| Excerpted text |
^^^^

# How can methylmercury in the ocean be reabsorbed into the atmosphere?

The Sacramento Bee news article Toxic fog may be poisoning some of California’s mountain lions, study says says

Algae in the ocean convert mercury to methylmercury, its most toxic form, which can be reabsorbed into the atmosphere and come ashore as marine fog, the release says.

Methylmercury [CH3Hg]+ is an ion with an atomic mass well over 200. I don't think that it would readily evaporate, so how can it be reabsorbed into the atmosphere?

• – Fred
Dec 2 '19 at 8:13
• It is strange that the mercury should preferentially pick on mountain lions and then only on some mountain lions. Is it possible that the pollution comes from some other source peculiar to mountain lions? For example, could some of them be feeding on mercury contaminated fish? If I lived in California (my sister lives there),I would be more worried about my family than about mountain lions. Dec 2 '19 at 9:31
• @MichaelWalsby apex predators accumulate more. From the article "The study says mercury concentration increases 1,000 times for each step on the food chain, meaning mountain lions are at more risk than humans exposed to toxins in the fog." I suppose the "some mountain lions" are the ones eating animals that eat other things that have higher exposure. As long as your sister is not feeding her family on lichens from foggy areas, they may be okay.

^^^^

| Records shown |
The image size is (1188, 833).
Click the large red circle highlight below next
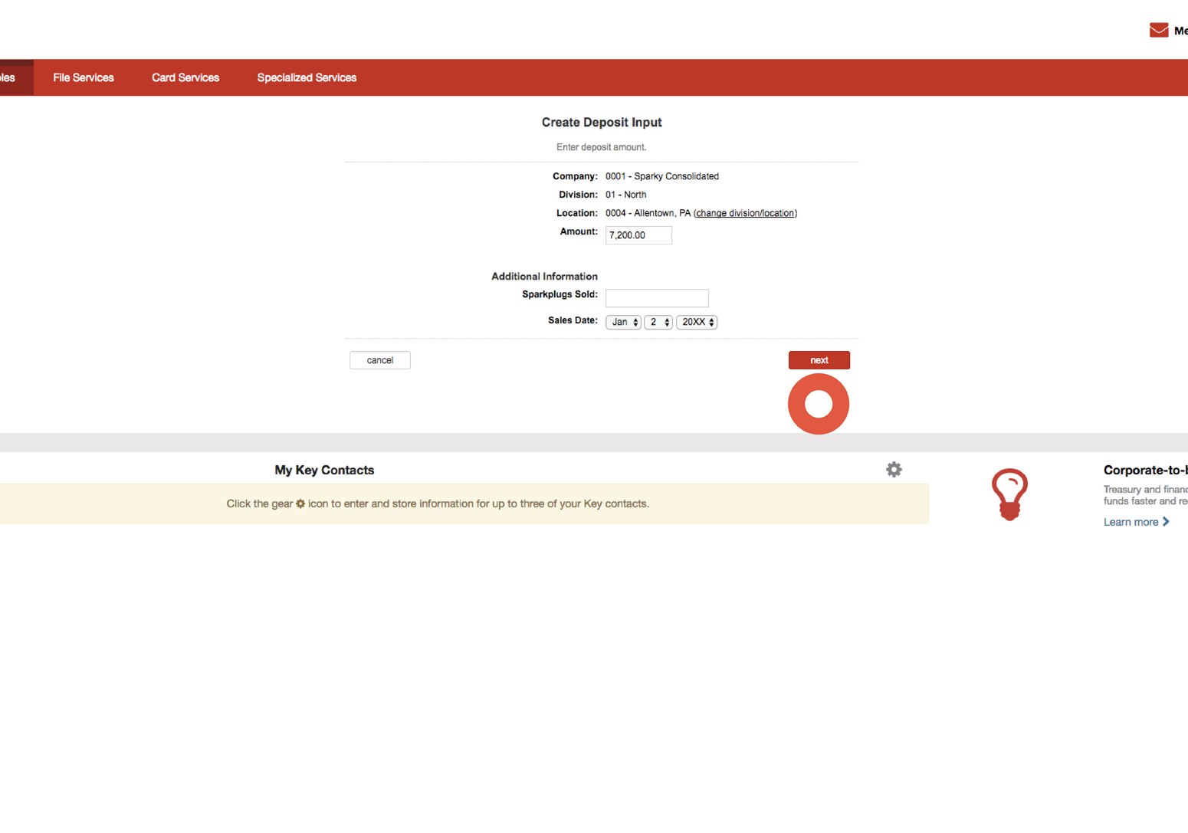pyautogui.click(x=819, y=404)
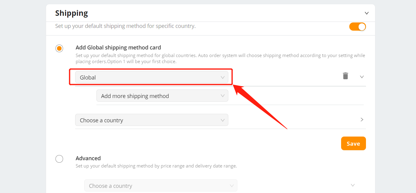Select Add Global shipping method card radio
416x193 pixels.
[59, 48]
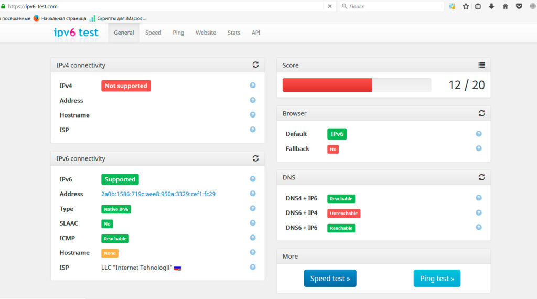Bookmark this page with star icon

[x=466, y=6]
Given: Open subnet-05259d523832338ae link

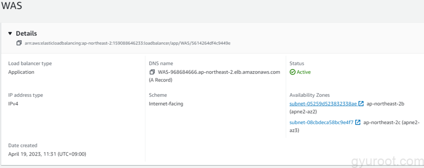Looking at the screenshot, I should [323, 103].
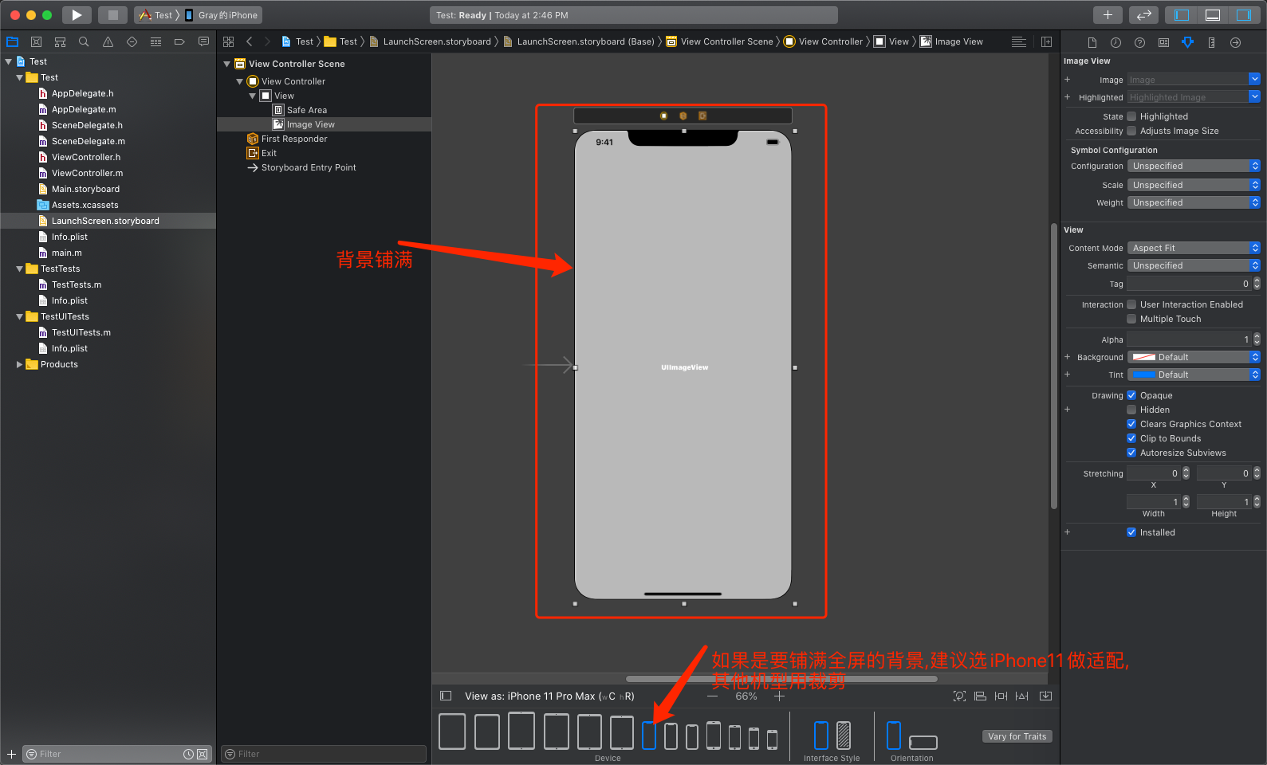Viewport: 1267px width, 765px height.
Task: Open the Background color Default picker
Action: (1194, 357)
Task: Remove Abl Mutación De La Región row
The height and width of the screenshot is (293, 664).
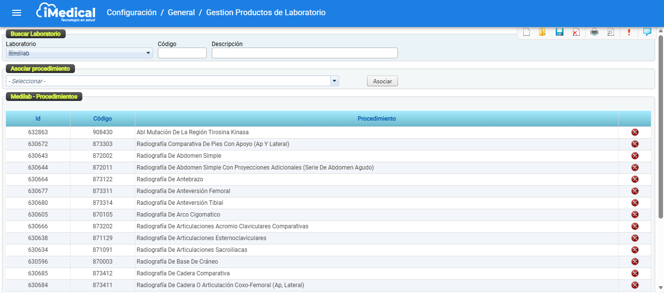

^^^^

| Work instruction 1 |
Copy out every sentence in the methylmercury text that ends with a question mark.
| Work instruction 2 |
Write the next part of the text about methylmercury in coastal fog, picking up after its final sentence.

| Result 1 |
- How can methylmercury in the ocean be reabsorbed into the atmosphere?
- I don't think that it would readily evaporate, so how can it be reabsorbed into the atmosphere?
- Is it possible that the pollution comes from some other source peculiar to mountain lions?
- For example, could some of them be feeding on mercury contaminated fish?

| Result 2 |
– uhoh
Dec 2 '19 at 9:36

Much of the methyl mercury that enters the atmosphere may be dimethyl mercury, $$\text{(CH}_3\text{)}_2\text{Hg}$$. This is a very volatile compound which, if it were pure, would have 50 mm mercury or more vapor pressure at 20°C. Complexes involving more electronegative ligands, such as the chloride $$\text{CH}_3\text{HgCl}$$, are significantly less volatile, but still have more vapor pressure than purely inorganic mercury compounds.